People planned another strike in February which was brutally repressed by the police. Then a strike started again in April. Things got out of control and the MNC officials were driven out of the city. The government had no choice but to accept the demands of the people. The contract with MNC was canceled and the municipality restored the water supply at the old cheaper rates.

MOBILISATION AND ORGANIZATIONS

We notice that the one common factor behind the success of these struggles and movements is the support of the prominent organizations of that country. This makes us believe that the involvement of such organizations is crucial to the success of these movements.
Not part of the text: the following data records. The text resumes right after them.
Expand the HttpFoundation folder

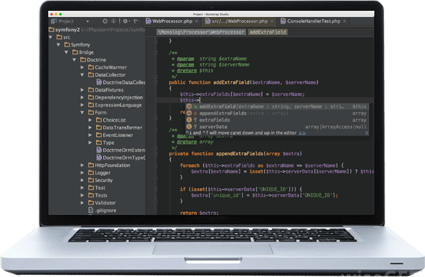83,165
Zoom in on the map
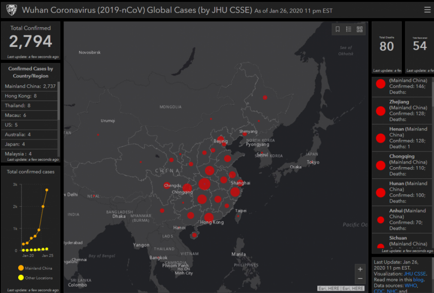 pos(360,269)

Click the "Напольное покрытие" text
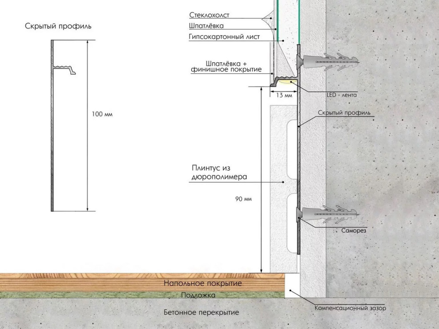202,283
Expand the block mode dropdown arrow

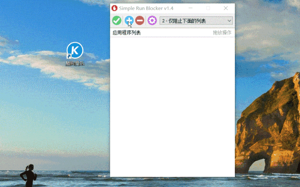(x=229, y=21)
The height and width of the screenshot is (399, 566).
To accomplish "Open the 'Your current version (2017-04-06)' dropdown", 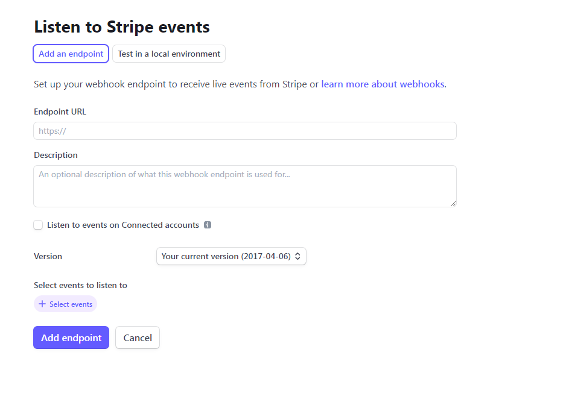I will pyautogui.click(x=231, y=256).
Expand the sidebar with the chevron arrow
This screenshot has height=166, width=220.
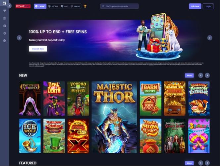(9, 6)
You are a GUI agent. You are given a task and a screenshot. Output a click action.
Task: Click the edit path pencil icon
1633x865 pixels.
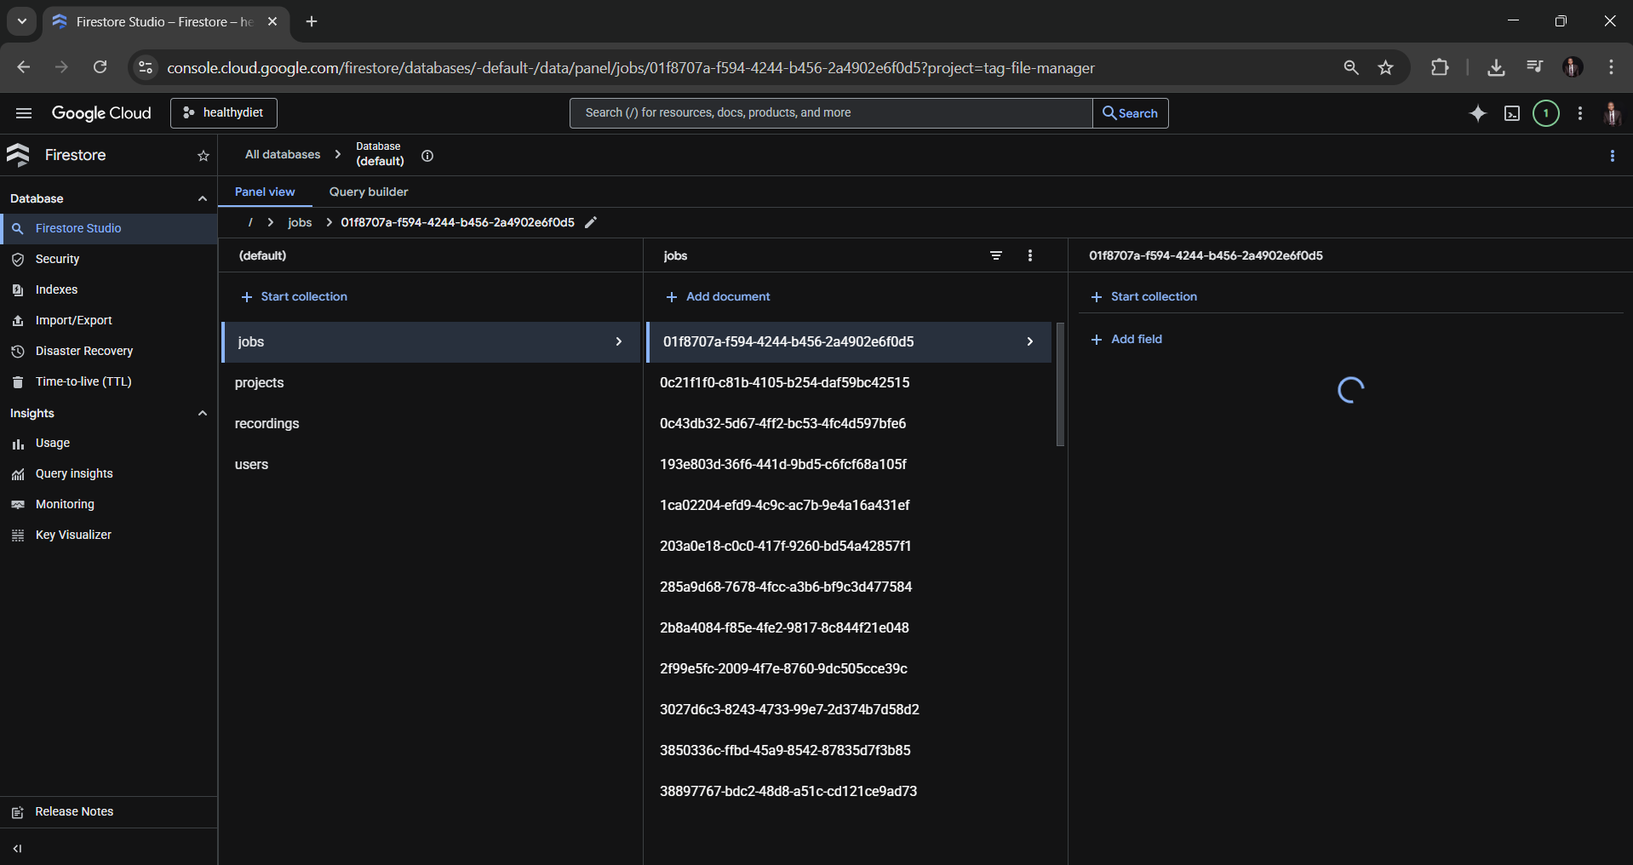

Let us recall some previous instances to prove this.

  • The Seven Party Alliance (SPA) which included all the major political parties of Nepal, led the entire movement for democracy. They organized a successful four-day strike.
  • Later, the involvement of the Nepalese Communist Party (Maoists) turned it into an indefinite strike.
  • Other than that, the number of protesters increased to become about 5 lakhs by the end. These protestors included teachers, lawyers, indigenous people, and human rights activists.
  • The organization called FEDECOR led the famous Water War in Bolivia. It included the local professionals. Farmers. Environmentalists. Factory workers. Students. And homeless street children.
  • The Socialist Party in Bolivia also supported this movement.

All such organizations that come together and aim at influencing the government and its policies are called pressure groups or interest groups. These groups consist of people with the same interests, occupations, aspirations, or opinions, who come together to work towards the same objective.

PRESSURE GROUPS AND MOVEMENTS

Sectional Interest Groups

These are the type of groups that include people of a particular section, or a group of society, such as workers, businessmen, employees, industrialists, followers of a religion, caste, group, etc. who work for the benefit and betterment of their section and to promote their interests? Traders Union and Business associations, professional bodies, etc. are some examples of such groups.

Public Interest Groups

The other type of organizations come together to support and promote common, general causes for the betterment of society as a whole, instead of their interests. Such organizations came to be known as promotional groups or public interest groups. FEDECOR in the Bolivian Water War was one such organization.

Movement groups

As in the case of interest groups, the groups involved with movements also include a very wide variety. A majority of these movements are issue-specific i.e., they work on a single issue within a limited frame of time. While the others are more general kinds of movements that aim at a broader set of goals over a longer time frame. The Environmental Movement and the women’s movement are examples of such movements. There is no single organization or group that leads or guides these movements

The influence of Pressure Groups on Politics

These pressure groups influence politics and the governments by undertaking various tactics.

  • They try to gain public support and sympathy through various information campaigns, meetings, filing petitions, etc. to achieve their goals. Also, they aimed at influencing the media to direct more attention toward their cause and interest.
  • They organize and carry out numerous protest activities and strikes to involve the masses.

Business associations invest in expensive advertisements and professional lobbyists to spread maximum awareness about their goals

Is their influence healthy?

Majorly, the influence of these pressure groups has proven to be healthy and helpful in protecting the interests of the people. These movements serve as constant reminders to the governments about the needs and concerns of the citizens and also sensitize the government to the demands of different sections of society. And thus, deepen and strengthen the democracy of a country.

However, sometimes, these groups can have a personal agenda to serve and may abuse public emotions and decisions in their favor with money. They exercise power without responsibility. However, a single group cannot achieve dominance over society.